Construction and Real Estate Accounting and Consulting   Strategies to reduce your current-year tax liability

For businesses
Expense property under section 179
For 2011, the Sec. 179 deduction has increased to $500,000 (previously $250,000) and the threshold to begin phasing out the deduction has increased to $2 million (previously $800,000) of asset additions with the fully phased out amount now at $2.5 million. For the first time, qualified real property placed in service in 2011 is eligible for up to $250,000 of Sec. 179 expensing. Qualified real property includes qualified leasehold improvements, qualified retail property, and qualified restaurant property.

Bonus depreciation
A 100% bonus depreciation deduction (previously 50%) is available for qualified new property placed in service during 2011 and certain long-term construction property placed in service before January 1, 2013. This applies to businesses of all sizes and bonus depreciation is not subject to the Sec. 179 limitations. In 2012, bonus depreciation reverts back to 50%. Bonus depreciation is currently set to be eliminated beginning January 1, 2013.

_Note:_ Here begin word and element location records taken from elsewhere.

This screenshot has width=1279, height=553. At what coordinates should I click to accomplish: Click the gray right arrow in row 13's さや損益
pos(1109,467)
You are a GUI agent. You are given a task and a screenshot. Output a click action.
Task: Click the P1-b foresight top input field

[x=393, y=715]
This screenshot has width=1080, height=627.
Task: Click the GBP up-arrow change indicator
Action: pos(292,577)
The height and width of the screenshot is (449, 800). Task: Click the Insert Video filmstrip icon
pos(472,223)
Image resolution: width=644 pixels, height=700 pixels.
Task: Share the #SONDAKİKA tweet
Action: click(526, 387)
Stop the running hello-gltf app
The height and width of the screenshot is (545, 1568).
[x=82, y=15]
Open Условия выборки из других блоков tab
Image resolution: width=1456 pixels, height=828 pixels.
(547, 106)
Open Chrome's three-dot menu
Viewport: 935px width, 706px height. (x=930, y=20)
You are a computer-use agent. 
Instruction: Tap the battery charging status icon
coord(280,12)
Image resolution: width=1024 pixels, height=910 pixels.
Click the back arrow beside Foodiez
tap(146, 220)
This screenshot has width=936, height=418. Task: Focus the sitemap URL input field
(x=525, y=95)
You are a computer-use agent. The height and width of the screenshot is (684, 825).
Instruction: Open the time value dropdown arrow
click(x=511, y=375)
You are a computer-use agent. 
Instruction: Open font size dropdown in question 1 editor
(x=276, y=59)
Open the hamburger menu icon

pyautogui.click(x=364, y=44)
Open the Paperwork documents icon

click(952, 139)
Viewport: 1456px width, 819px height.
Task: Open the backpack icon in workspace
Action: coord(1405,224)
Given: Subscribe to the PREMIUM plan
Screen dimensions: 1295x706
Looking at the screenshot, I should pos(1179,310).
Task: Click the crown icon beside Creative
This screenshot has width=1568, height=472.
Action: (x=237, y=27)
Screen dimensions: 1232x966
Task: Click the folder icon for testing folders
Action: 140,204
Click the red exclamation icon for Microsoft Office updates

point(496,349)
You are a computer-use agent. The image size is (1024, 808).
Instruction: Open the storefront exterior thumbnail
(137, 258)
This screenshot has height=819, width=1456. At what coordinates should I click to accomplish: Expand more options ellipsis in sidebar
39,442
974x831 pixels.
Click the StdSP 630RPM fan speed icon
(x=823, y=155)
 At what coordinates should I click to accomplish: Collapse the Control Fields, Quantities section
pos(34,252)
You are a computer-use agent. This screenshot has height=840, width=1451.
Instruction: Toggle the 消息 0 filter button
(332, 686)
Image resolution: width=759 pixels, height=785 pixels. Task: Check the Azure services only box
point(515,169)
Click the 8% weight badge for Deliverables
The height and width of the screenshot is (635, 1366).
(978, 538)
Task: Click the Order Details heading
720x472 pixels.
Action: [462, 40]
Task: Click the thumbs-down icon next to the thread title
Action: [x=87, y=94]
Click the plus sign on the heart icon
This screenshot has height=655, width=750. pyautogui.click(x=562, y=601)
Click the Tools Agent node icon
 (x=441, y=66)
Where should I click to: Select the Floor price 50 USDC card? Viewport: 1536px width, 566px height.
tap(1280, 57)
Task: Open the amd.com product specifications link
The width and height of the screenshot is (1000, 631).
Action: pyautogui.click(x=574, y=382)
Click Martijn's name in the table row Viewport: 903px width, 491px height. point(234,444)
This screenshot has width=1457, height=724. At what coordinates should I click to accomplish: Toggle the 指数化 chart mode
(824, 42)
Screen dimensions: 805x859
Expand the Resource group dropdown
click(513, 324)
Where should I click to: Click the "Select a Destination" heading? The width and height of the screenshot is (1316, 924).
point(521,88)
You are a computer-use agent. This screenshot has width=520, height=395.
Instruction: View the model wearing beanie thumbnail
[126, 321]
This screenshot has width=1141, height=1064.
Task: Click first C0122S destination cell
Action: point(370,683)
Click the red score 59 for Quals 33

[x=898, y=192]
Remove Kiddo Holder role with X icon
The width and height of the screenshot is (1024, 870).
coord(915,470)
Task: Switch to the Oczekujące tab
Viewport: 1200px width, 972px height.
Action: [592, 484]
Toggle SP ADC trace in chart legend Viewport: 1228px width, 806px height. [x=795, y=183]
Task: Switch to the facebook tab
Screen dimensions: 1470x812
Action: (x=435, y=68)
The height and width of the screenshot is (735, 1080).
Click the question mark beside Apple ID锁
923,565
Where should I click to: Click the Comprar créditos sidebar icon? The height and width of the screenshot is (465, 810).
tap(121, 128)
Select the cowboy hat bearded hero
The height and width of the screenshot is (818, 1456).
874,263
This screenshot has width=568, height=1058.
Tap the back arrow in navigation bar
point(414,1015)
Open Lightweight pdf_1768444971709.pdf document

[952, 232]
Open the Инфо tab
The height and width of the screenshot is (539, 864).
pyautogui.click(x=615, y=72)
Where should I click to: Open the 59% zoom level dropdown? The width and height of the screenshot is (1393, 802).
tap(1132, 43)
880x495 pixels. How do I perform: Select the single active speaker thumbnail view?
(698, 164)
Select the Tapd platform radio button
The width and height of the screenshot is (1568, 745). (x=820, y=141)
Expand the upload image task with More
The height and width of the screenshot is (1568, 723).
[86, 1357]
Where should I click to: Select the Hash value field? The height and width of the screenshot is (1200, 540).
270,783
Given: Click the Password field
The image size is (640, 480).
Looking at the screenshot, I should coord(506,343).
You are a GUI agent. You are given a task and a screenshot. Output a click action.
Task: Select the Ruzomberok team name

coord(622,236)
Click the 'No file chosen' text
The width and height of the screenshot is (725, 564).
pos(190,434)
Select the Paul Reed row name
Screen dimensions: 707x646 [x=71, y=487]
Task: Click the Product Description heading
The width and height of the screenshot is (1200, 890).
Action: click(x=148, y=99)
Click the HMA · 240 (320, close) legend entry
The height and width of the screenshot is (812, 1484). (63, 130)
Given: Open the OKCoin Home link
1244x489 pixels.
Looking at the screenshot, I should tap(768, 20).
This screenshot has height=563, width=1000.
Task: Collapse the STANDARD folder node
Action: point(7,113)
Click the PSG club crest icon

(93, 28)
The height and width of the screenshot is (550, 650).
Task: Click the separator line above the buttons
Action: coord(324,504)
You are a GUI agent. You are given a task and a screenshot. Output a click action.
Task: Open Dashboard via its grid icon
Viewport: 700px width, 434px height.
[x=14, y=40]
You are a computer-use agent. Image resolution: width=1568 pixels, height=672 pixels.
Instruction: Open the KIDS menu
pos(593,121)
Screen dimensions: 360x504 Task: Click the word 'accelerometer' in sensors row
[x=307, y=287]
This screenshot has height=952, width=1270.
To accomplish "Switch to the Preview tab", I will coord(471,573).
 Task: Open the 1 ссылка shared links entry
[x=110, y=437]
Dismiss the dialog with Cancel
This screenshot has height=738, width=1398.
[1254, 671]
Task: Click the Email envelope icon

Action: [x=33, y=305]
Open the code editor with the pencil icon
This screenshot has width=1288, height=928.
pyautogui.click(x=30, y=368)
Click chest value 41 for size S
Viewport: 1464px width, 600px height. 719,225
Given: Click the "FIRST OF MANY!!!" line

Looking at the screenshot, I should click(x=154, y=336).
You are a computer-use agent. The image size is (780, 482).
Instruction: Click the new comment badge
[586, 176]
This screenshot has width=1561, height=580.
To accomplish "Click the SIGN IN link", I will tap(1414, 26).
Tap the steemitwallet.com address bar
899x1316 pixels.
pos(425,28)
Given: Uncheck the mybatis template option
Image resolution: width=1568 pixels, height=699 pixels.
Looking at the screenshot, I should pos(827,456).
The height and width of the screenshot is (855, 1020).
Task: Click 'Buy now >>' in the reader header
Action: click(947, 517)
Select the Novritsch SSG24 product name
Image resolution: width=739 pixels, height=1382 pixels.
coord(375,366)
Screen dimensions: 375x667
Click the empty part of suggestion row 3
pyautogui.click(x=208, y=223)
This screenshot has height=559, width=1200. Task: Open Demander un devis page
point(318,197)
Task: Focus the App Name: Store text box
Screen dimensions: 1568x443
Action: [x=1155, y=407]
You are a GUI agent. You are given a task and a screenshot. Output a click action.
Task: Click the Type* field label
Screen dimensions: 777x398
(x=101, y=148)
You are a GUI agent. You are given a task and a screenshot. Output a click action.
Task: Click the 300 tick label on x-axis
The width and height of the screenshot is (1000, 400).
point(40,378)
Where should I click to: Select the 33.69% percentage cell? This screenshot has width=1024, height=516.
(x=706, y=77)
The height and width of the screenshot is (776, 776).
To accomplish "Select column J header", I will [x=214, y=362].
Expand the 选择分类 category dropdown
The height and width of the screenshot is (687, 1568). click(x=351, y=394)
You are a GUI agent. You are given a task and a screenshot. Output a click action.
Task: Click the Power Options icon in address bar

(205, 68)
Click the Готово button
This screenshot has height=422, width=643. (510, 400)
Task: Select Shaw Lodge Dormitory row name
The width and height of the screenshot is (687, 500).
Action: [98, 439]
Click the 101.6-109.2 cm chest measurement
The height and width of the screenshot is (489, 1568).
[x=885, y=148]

Take advantage of the S Corporation built-in gains tax relief
Typically, when a C corporation converts to an S corporation, if any appreciated C corporation assets are disposed of within ten years following the conversion, the tax law imposes a tax on the portion of the appreciation that occurred during the "C" years at the highest corporate rate (35%). The usual ten-year holding period was shortened to seven years for dispositions in 2009 and 2010. For dispositions in 2011, the holding period has been further shortened to five years. Accordingly, the recognition period ends at the beginning of the 2011 tax year if the S corporation election was made for the 2006 tax year. This provision applies only to tax years beginning in 2011 unless it is extended by Congress.

For individuals
Utilize losses from pass-through entities
A shareholder loan made directly to an S corporation will provide basis to enable you to utilize losses. Shareholder/Partner loans should be arms-length transactions and documented. Generally, loan transactions should be consistent with the written documents to minimize the potential that the loan is re-characterized as equity by the IRS. In situations where the basis in the loan has been used to deduct losses, the repayment of the loan may create taxable income.

Avoid limitations on passive losses
Individual taxpayers are allowed to group business and rental activities on their tax returns to meet various passive activity loss allowance rules. Many taxpayers have taken advantage of these grouping provisions without formally advising the IRS of their grouping method. The IRS finalized the requirements for reporting and disclosure of activity groupings and regroupings for purposes of the passive activity rules. The new reporting requirements are effective for tax years beginning on or after January 25, 2010 which means that for most taxpayers, the new rules will be effective for the 2011 tax returns. If activity groupings are not disclosed, and the IRS discovers a failure to disclose, the IRS may separate and/or regroup those activities even if the groupings are appropriate.

Take advantage of the temporary suspension of overall itemized deduction limitation
Since the 1990s, there has been a limitation on total itemized deductions for taxpayers whose AGI exceeded a certain annually adjusted amount. For the 2011 tax year the overall itemized deduction limitation has been lifted. This is not to be confused with the 7.5 percent and 2 percent AGI floors for medical expenses and miscellaneous itemized deductions respectively, which still exist.